▶ **Challenge 1**
Decide whether each statement below agrees with the passage on Radiwker's testimony. For each, answer yes or no and quote the deciding words of the passage. (a) Radiwker retired from the Nazi investigation unit in 1976 at the age of seventy. (b) After retiring, Radiwker worked six days a week as a special contract employee. (c) The Jerusalem trial proceedings were conducted in English.
▶ **Challenge 2**
Carry on the passage on Radiwker's testimony from its final sentence.

▶ **Source document**
##########

“She isn’t quite as tearful as she may appear to you,” Levin replied. “Auschwitz is not something that a Jew can mention with joy, to say the least. Only with deepest sadness…. But she can respond. She will respond. She’s prepared to respond.”
It was as if Levin were telling O’Connor, “You may need a break. She doesn’t.”
Radiwker retired from the Nazi investigation unit in 1976 at the age of seventy, as Israeli labor law required, but she stayed on as a special contract employee, working four days a week instead of six. The Nazi unit assigned her to investigate the nine Ukrainian suspects on the American INS list.
Radiwker had testified earlier under direct examination that she didn’t know anyone on the list, including Demjanjuk and Fedorenko, and that her superior gave her three “ready-made” pieces of cardboard with a total of seventeen photos pasted on them. During her testimony at the Fedorenko trial eight years earlier, however, she had said through an interpreter that she herself arranged and pasted the photos.
O’Connor was eager to exploit the contradiction. But Radiwker stopped him cold. “That was not true ,” she snapped back. “It was my job to show the witnesses these photographs. That’s what I did.” The interpreter had mistranslated, she said.
Radiwker’s explanation was more than plausible. Simultaneous courtroom translations were always a problem, as the Jerusalem trial itself illustrated. The proceedings were conducted in Hebrew with witnesses testifying in Hebrew, German, English, Dutch, and Ukrainian. Levin was constantly telling attorneys and witnesses alike to slow down, to wait for the translation. And witnesses were frequently confused by imprecisely translated questions.
O’Connor next questioned Radiwker about who had supplied the background information on each of the names the INS sent the Israeli police for investigation. It was an obvious gimmick to sneak the KGB into the courtroom.
“Do you know what the origin of that information was?” O’Connor asked. “Did it come from sources in the United States or did it come from sources in the Soviet Union?”
“I don’t know,” Radiwker said. “I don’t know where the Americans got their information.”

##########

▶ **Material supplied**
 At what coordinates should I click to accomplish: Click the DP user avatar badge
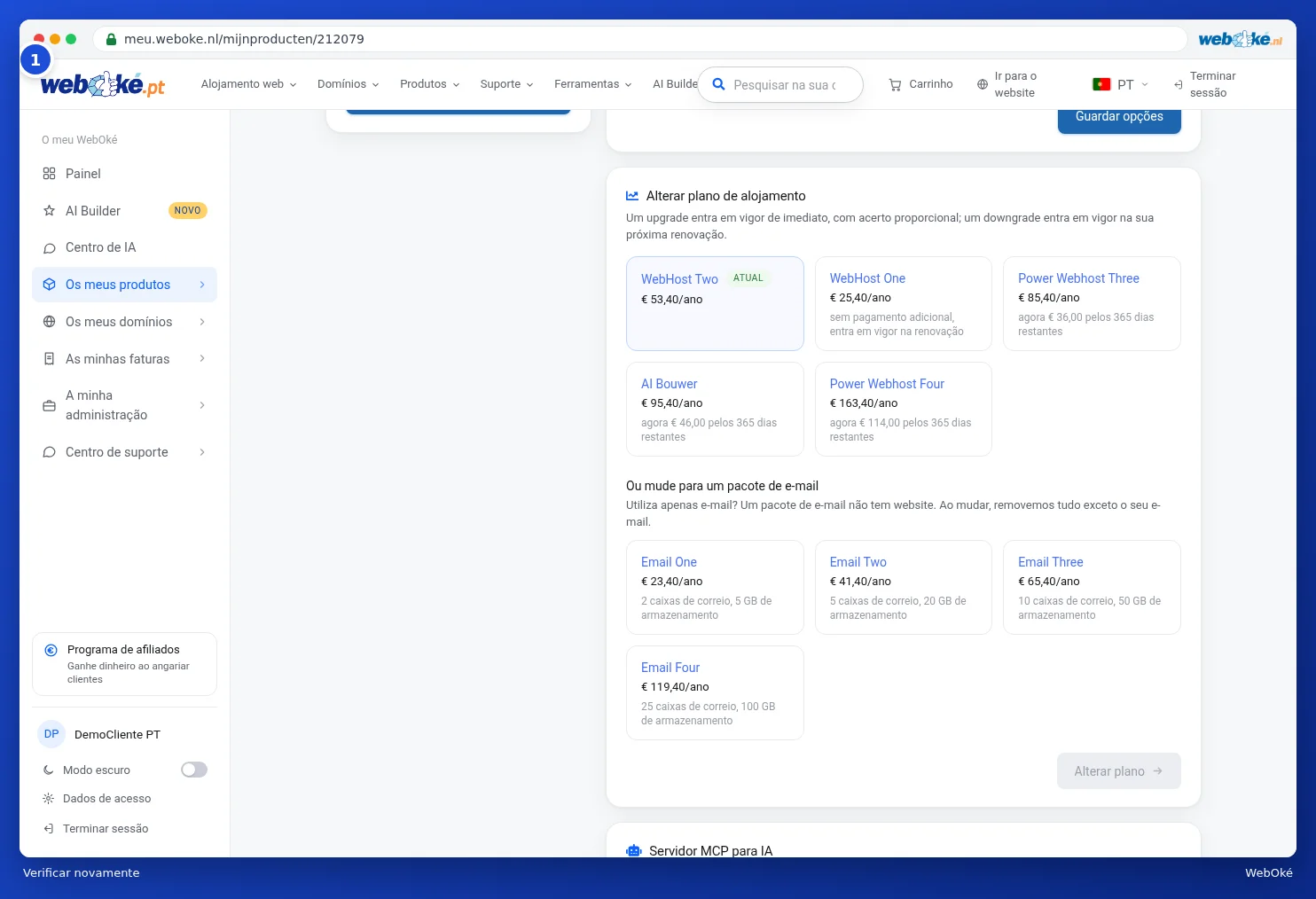[x=51, y=734]
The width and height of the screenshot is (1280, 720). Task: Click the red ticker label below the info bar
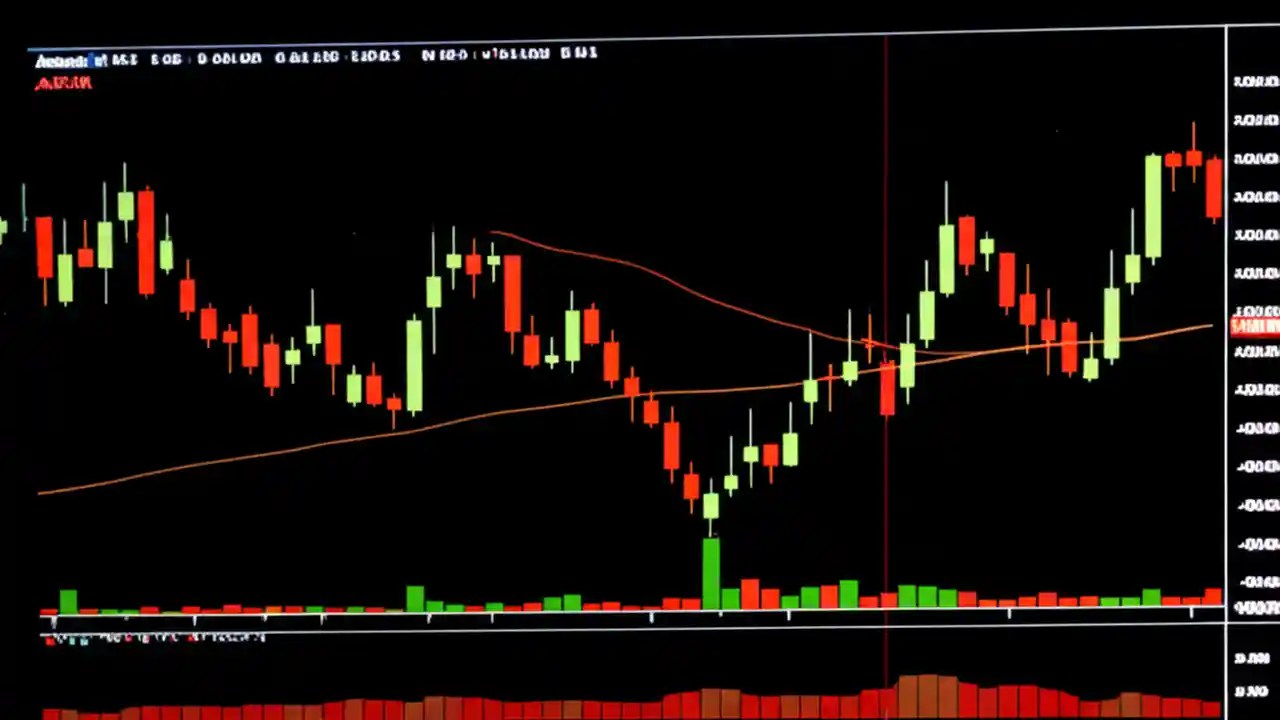coord(63,83)
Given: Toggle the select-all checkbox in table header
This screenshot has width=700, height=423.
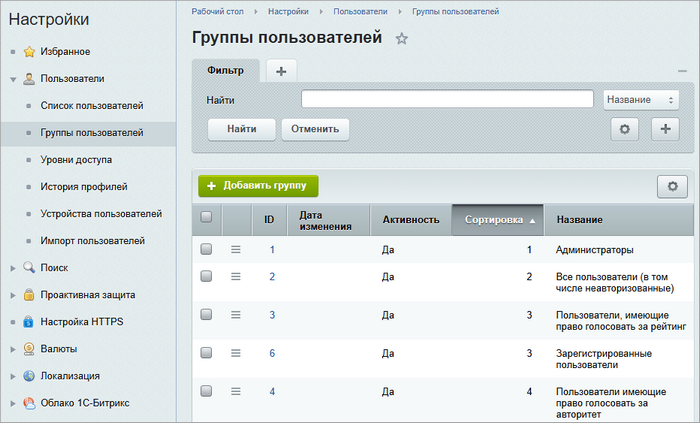Looking at the screenshot, I should pyautogui.click(x=206, y=217).
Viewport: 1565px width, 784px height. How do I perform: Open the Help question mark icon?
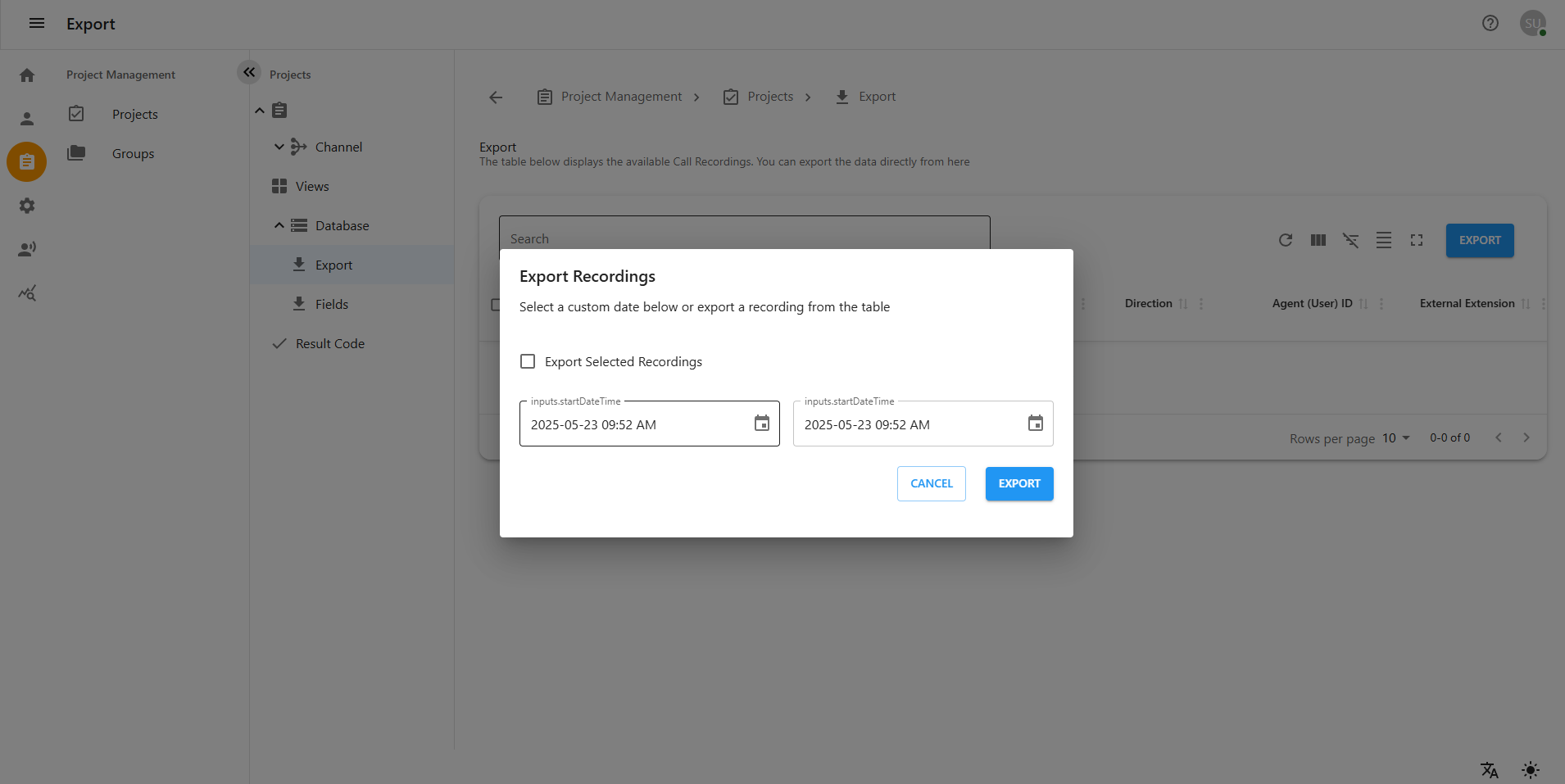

##########

▶ **Final answer 1**
(a) Yes: "Radiwker retired from the Nazi investigation unit in 1976 at the age of seventy"
(b) No: "working four days a week instead of six"
(c) No: "The proceedings were conducted in Hebrew"

▶ **Final answer 2**
“At any time in 1976, or subsequent to 1976, did it come to your attention, ma’am, that the charges related to [Demjanjuk] came from the Soviet Union?”
“I had no information about any connection with Russia or any information that might have come from Russia.”
The mouse had the cat in a corner. O’Connor had failed to prove that Radiwker arranged the faulty photo spread, was biased because she knew about Demjanjuk before she got the assignment to investigate the nine alleged Nazi collaborators on the INS list, or heard about the Soviet-supplied Trawniki card. He didn’t have many moves left.
“When you took [their statements],” he asked, “they were not taken down by means of an electronic device such as a tape recorder?”
“We were not so sophisticated yet.”
O’Connor had finally scored a point. In 1976, the tape recorder was a common tool in criminal investigations around the world. By failing to use one in their investigation of alleged war criminals who might stand trial one day, the Israeli police showed themselves to be either amateurs, careless, or penny pinchers.
O’Connor moved on to the list of names corresponding to the numbers under each picture in the photo spread. He was hoping to establish that Radiwker had made it easy for the witnesses to identify Demjanjuk as Iwan of Treblinka because they could see the list. If they could, the identification process would be compromised. Once again, Radiwker dashed his hope.
“There was such a list,” she admitted. “But it was [hidden] so that the witness could not possibly see it.”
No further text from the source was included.